Suzanne Sarroca (born 21 April 1927) is a 20th-century French operatic soprano.

Biography 
Born in Carcassonne, Sarroca studied singing at the  (1946–1948). She began her career as a mezzo-soprano in the role of Charlotte in Massenet's Werther in Carcassonne, a role she revived the same year at the Capitole de Toulouse. In 1951 she sang Bizet's Carmen at la Monnaie of Brussels.

She then addressed the great roles of lyrico-dramatic soprano: in 1952, she made a remarkable debut at the Paris Opera where she sang at both the Opéra Garnier and the Opéra-Comique:

Rezia in Weber's Oberon
Senta in Wagner's The Flying Dutchman
Santuzza in Mascagni's Cavalleria rusticana
the title role of Verdi's Aida
Musetta in Puccini's La Bohème
Elisabeth in Verdi's Don Carlos.

She created Henry Barraud's Numance, interpreted the title role of Charpentier's Louise, Blanche de la Force in Poulenc's Le Dialogue des Carmélites, Tatiana in Tchaikovsky's Eugene Onegin, and also Octavian in Strauss's Rosenkavalier alongside Régine Crespin or Elisabeth Schwarzkopf.

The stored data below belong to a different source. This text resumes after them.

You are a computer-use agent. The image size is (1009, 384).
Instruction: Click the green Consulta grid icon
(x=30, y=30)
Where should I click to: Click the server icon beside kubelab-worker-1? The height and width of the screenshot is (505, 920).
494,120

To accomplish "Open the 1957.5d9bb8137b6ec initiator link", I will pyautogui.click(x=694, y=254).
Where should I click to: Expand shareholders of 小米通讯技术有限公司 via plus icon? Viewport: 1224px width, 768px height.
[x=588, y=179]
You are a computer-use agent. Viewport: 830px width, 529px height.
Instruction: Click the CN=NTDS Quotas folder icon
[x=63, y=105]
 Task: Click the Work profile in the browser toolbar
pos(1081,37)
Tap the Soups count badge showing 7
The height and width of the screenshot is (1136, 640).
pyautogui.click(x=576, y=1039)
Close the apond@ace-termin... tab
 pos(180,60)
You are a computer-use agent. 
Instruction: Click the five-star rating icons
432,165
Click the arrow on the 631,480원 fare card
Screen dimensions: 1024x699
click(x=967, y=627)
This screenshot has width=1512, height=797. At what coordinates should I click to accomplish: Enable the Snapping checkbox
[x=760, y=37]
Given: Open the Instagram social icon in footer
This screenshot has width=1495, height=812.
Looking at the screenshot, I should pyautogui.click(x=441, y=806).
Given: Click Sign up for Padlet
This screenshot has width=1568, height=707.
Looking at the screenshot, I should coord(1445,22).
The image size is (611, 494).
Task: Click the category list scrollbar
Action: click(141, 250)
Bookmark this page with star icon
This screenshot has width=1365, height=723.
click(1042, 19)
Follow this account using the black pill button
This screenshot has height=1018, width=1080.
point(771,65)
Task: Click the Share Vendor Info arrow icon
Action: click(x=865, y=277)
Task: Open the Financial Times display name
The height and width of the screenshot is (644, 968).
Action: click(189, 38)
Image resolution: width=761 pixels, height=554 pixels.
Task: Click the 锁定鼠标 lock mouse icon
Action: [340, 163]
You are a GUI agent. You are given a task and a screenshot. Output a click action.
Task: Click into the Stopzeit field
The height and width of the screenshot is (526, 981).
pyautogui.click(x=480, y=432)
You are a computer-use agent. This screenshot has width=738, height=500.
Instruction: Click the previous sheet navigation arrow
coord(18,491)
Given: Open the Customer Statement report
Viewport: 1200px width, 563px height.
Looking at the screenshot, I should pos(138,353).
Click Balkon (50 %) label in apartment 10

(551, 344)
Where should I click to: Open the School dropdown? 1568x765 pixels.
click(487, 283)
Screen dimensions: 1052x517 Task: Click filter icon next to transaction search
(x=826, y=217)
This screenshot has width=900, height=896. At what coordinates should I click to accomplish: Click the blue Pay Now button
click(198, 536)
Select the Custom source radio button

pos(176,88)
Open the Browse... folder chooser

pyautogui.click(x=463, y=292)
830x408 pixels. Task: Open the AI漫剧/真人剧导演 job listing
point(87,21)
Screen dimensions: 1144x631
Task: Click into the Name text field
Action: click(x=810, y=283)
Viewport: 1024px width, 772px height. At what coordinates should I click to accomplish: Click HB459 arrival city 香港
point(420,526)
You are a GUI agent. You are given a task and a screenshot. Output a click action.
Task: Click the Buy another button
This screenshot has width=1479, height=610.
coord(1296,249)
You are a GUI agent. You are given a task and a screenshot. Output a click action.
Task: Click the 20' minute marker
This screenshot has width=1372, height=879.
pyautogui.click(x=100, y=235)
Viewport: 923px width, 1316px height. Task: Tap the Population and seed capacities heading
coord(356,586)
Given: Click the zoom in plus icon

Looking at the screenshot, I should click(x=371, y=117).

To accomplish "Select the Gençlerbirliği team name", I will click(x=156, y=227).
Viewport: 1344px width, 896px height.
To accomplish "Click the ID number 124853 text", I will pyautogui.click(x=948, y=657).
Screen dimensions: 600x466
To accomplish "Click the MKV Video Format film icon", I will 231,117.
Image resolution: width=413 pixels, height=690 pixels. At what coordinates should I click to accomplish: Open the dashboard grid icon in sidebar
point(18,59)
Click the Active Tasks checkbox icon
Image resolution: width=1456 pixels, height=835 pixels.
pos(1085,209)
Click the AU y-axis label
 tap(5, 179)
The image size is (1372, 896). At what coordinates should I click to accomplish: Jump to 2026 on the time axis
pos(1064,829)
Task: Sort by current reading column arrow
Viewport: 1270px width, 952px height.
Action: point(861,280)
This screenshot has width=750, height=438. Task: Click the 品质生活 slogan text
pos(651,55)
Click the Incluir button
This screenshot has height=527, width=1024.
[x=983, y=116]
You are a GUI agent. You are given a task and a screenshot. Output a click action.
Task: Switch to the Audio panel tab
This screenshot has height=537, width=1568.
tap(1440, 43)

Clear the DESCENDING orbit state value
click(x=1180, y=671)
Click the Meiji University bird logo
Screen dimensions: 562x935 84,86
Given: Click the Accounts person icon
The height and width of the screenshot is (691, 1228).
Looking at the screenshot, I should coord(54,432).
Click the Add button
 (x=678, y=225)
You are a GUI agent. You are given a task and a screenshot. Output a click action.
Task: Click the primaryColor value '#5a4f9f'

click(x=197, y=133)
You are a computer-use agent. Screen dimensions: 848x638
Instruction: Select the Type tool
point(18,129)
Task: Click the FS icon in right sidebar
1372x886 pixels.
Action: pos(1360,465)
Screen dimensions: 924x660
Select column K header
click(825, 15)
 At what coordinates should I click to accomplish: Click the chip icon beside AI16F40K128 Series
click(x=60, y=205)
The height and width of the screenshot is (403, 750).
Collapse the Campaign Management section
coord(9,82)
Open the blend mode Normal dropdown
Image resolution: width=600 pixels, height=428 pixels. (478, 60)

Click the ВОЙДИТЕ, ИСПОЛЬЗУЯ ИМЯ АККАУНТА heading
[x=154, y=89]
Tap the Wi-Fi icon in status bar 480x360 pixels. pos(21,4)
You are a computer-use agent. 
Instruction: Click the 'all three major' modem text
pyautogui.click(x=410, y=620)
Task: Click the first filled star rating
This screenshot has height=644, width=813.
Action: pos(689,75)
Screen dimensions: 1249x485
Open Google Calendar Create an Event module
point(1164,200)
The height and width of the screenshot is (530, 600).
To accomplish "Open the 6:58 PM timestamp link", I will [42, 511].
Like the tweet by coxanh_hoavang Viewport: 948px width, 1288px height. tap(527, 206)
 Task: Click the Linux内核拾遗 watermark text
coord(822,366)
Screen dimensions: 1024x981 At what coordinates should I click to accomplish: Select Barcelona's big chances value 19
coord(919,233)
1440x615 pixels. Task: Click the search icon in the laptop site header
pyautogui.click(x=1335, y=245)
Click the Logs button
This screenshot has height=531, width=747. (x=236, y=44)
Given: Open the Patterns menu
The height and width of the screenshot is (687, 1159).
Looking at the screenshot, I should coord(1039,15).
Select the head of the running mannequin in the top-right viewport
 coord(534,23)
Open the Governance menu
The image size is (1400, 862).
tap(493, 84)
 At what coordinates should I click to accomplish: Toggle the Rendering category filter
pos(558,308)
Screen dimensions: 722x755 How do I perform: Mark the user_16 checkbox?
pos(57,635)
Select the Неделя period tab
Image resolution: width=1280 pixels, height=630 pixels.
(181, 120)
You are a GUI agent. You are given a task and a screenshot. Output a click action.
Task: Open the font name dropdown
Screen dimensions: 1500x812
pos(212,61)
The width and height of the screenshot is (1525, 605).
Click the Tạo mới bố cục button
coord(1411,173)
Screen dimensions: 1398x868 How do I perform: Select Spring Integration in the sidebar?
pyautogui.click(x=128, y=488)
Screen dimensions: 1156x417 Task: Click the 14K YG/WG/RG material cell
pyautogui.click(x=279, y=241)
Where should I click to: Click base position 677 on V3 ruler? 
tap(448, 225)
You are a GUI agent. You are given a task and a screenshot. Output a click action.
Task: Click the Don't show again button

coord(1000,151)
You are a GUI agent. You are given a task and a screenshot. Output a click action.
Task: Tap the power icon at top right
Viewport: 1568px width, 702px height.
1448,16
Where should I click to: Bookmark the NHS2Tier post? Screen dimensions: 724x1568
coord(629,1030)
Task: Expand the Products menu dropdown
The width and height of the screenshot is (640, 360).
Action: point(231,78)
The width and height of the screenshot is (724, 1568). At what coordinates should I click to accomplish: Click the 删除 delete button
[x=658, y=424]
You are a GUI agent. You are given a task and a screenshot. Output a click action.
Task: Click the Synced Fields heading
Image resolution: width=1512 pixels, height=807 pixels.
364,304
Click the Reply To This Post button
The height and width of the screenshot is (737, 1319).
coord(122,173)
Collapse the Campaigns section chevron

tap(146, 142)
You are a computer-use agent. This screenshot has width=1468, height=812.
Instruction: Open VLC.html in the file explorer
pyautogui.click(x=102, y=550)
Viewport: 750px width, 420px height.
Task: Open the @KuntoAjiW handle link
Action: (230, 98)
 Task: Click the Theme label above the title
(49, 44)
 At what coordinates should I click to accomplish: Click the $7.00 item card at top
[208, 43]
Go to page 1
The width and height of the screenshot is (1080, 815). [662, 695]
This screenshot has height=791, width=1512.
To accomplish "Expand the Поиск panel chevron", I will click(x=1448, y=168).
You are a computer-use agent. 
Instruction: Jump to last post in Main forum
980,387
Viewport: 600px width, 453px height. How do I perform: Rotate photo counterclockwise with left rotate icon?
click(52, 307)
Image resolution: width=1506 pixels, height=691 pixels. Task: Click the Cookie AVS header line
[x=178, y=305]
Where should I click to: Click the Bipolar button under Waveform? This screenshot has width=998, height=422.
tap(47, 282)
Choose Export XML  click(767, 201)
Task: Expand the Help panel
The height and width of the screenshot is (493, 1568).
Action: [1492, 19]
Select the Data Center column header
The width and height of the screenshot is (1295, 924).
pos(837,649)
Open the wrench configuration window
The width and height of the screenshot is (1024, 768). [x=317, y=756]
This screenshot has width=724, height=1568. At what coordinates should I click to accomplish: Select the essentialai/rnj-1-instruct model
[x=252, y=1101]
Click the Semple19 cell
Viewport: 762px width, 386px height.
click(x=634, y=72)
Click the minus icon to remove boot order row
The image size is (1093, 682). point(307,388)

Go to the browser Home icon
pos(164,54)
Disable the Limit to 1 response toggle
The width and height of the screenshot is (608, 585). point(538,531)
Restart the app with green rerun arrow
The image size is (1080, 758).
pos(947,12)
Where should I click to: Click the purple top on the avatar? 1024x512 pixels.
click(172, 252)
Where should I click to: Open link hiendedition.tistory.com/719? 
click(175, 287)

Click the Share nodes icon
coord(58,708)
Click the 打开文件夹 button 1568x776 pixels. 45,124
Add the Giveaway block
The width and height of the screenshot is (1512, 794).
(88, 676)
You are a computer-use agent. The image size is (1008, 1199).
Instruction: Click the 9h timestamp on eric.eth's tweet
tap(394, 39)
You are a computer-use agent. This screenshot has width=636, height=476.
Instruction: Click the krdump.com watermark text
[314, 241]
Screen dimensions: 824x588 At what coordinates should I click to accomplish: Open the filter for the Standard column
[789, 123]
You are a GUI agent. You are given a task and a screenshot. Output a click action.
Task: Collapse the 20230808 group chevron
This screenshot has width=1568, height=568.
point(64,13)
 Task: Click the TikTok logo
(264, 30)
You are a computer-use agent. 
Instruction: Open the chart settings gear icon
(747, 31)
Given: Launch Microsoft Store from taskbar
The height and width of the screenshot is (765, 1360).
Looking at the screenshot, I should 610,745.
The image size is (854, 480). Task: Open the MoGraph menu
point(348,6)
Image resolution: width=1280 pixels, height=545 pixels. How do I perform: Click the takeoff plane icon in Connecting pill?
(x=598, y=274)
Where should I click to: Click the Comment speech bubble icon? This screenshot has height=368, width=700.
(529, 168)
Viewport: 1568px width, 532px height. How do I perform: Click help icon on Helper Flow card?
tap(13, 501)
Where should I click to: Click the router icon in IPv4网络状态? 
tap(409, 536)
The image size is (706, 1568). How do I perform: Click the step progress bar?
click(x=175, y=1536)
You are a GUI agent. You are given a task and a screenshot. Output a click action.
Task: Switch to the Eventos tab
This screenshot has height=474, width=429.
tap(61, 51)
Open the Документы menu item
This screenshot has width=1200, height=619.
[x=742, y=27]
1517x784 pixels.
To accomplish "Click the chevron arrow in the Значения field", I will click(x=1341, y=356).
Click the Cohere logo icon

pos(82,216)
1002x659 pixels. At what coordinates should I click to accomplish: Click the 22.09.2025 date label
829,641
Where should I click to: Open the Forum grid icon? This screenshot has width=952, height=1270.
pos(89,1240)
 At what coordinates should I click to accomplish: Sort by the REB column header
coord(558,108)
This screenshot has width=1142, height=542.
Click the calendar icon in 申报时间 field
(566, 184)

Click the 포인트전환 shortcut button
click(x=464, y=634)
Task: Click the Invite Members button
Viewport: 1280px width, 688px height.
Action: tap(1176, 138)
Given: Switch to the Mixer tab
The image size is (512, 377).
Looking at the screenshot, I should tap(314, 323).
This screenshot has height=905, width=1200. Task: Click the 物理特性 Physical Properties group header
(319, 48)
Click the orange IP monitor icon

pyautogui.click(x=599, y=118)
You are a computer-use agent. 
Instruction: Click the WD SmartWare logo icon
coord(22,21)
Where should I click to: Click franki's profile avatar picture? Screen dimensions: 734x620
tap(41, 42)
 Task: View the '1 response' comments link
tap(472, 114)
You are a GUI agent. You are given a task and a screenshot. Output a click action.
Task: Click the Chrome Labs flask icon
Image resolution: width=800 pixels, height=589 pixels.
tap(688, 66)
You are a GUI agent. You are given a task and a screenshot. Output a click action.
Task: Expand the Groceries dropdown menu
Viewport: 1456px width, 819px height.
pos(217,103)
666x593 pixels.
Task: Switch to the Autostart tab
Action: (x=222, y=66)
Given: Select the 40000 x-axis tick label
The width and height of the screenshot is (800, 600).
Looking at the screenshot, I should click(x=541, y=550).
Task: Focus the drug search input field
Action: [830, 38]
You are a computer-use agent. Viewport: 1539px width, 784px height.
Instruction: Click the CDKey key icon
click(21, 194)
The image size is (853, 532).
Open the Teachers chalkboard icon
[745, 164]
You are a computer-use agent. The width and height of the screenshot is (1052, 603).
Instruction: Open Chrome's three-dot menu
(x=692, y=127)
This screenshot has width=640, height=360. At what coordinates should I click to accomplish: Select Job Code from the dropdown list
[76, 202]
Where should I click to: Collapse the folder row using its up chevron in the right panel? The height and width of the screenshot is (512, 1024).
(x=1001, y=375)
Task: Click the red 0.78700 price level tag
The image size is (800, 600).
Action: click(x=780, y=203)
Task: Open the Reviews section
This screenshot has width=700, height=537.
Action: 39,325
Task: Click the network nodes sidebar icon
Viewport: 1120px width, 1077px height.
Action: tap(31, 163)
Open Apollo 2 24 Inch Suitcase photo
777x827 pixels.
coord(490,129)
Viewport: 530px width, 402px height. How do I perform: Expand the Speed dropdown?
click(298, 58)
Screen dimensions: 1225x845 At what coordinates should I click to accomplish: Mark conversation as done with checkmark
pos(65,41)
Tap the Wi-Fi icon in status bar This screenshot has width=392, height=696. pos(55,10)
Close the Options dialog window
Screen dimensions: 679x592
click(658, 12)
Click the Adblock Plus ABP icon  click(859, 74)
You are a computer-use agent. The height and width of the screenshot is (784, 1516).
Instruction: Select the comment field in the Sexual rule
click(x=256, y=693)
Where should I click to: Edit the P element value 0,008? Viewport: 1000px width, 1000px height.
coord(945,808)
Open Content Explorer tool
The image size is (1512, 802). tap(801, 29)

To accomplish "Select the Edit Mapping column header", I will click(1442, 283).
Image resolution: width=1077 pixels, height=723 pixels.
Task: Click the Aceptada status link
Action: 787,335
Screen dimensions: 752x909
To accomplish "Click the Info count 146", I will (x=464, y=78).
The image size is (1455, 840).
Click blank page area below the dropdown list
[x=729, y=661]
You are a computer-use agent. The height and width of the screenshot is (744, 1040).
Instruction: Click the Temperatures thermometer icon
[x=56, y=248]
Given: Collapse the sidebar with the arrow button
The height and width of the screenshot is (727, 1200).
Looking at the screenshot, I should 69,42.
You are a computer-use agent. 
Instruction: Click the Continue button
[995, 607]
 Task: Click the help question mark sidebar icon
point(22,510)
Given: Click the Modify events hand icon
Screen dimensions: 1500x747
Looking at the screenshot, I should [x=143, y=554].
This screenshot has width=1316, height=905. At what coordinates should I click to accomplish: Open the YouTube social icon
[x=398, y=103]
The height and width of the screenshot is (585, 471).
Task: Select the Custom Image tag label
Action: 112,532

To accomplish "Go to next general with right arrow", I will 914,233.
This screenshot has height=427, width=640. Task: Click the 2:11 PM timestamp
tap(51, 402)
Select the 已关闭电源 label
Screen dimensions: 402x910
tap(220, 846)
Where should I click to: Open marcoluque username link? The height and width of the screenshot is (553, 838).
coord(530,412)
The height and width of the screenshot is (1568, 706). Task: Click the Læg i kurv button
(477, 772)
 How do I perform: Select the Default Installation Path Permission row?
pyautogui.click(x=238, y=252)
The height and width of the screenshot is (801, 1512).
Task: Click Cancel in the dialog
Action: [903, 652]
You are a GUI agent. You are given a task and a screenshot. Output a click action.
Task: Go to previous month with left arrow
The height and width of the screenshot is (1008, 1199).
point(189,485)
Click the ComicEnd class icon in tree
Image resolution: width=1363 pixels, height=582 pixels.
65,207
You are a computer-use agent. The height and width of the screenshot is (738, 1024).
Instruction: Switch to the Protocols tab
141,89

For more than thirty years, she has been active in the major theatres of the provinces: Toulouse, Strasbourg, Marseille (Donna Anna in Don Giovanni, 1956), Bordeaux and Nice (Tosca with Franco Corelli in 1970).

Especially sought abroad for her embodiments of Puccini's Tosca, and Verdi's Aida and Elisabeth in Don Carlos, she triumphed in these roles in Buenos Aires, Brussels, Geneva, Rome, Rio, Naples, London (Covent Garden in 1958-59 and 1964–65).

Starting in the 1980s, she again took on certain mezzo roles, notably Mère Marie de l'Incarnation in  Dialogues des Carmélites in Strasbourg in 1982.

She was the director of the Atelier lyrique of the Opéra national du Rhin (1983-1985) and teacher at the 9th arrondissement of Paris conservatory until 1992.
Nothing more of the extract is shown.